# New tool order.



## Epoxy Pro (Oct 7, 2012)

Well I finally did it. I placed the order for the Festools. The Festool prices increase tomorrow so I put our order in and got the old prices.

(1) Rotex Ro 125
(2) Rotex Ro 150
(1) CT 48
(2) Hose Sleeve, Antistatic Y-Adapter With Blanking Plug. 
100 Mixed sanding disc's different grits.
(2) 5 packs of vag bags for the vacs

Also going to place the order for The Silent Paint Remover complete spr system in the next few days.

Dave is a happy camper.


----------



## Damon T (Nov 22, 2008)

What's the plan for them? Exterior prep? That's a big chunk of change for sure!


----------



## Epoxy Pro (Oct 7, 2012)

Yeah we have a few complete strip jobs lined up. We need to buy good power tools. It is a good chunk of change to be spending after a tough winter but in the end it will be well worth it.


----------



## aaron61 (Apr 29, 2007)

That old gag!!! The price goes up tomorrow LOL!


----------



## Epoxy Pro (Oct 7, 2012)

aaron61 said:


> That old gag!!! The price goes up tomorrow LOL!


If you have signed up on Festools website they sent out emails stating they are raising prices April 1st. I got the email then placed my order.

Check out the website the CT48 was $695 and now is $725. So no no gimmick or BS they did raise prices.


----------



## Gough (Nov 24, 2010)

cdpainting said:


> If you have signed up on Festools website they sent out emails stating they are raising prices April 1st. I got the email then placed my order.
> 
> Check out the website the CT48 was $695 and now is $725. So no no gimmick or BS they did raise prices.


After all, this is Festool that we're talking about, NOT Sherwin-Williams!

Dave, it must be like Christmas with the new gear. But no more canvas garage, right?


----------



## aaron61 (Apr 29, 2007)

I was just being funny but it is a marketing ploy. If you don't think it works it all ready did


----------



## Wolfgang (Nov 16, 2008)

aaron61 said:


> I was just being funny but it is a marketing ploy. If you don't think it works it all ready did


 True. And if you're placing that sizeable of an order they would probably have discounted it. Well maybe not.....this is Festool doncha know.


----------



## Epoxy Pro (Oct 7, 2012)

Gough said:


> After all, this is Festool that we're talking about, NOT Sherwin-Williams!
> 
> Dave, it must be like Christmas with the new gear. But no more canvas garage, right?

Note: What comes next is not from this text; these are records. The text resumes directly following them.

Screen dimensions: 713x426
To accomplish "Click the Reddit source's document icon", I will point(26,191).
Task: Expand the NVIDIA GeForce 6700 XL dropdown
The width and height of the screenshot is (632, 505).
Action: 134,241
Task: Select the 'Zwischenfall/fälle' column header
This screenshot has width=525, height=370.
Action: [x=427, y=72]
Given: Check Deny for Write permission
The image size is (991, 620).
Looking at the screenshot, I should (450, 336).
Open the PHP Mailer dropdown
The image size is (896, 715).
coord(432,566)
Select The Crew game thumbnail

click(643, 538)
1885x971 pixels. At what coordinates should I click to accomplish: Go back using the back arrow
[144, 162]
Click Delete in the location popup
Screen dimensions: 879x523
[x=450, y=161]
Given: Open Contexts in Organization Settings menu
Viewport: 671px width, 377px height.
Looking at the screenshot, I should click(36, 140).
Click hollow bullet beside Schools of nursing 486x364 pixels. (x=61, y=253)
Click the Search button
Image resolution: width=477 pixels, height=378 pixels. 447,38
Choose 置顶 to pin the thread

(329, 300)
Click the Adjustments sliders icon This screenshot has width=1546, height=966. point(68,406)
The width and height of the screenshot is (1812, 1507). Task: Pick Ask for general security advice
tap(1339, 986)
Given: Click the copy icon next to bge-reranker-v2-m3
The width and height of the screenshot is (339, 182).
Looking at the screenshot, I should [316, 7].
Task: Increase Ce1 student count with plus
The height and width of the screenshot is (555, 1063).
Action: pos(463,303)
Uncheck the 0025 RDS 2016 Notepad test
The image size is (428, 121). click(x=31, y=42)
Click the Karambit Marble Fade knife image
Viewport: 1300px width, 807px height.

No way is this stuff going into a canvas garage lol. All being stored inside my house. It's just like Christmas and my Birthday.


----------



## daArch (Mar 15, 2008)

Did you even get a hat?


----------



## Epoxy Pro (Oct 7, 2012)

daArch said:


> Did you even get a hat?


Not yet. I did ask the store to get me a hat, t-shirts and sweatshirts. It's the least they could do for this order. It should be in any day now.


----------



## Damon T (Nov 22, 2008)

cdpainting said:


> Yeah we have a few complete strip jobs lined up. We need to buy good power tools. It is a good chunk of change to be spending after a tough winter but in the end it will be well worth it.



Using a paint shaver too or just the sanders for stripping? 



Sent from my blah blah blah


----------



## Epoxy Pro (Oct 7, 2012)

Damon T said:


> Using a paint shaver too or just the sanders for stripping?
> 
> 
> 
> Sent from my blah blah blah


We already have the paint shaver pro and will be using that followed by sanders.


----------



## mudbone (Dec 26, 2011)

cdpainting said:


> If you have signed up on Festools website they sent out emails stating they are raising prices April 1st. I got the email then placed my order.
> 
> Check out the website the CT48 was $695 and now is $725. So no no gimmick or BS they did raise prices.


April fools joke!


----------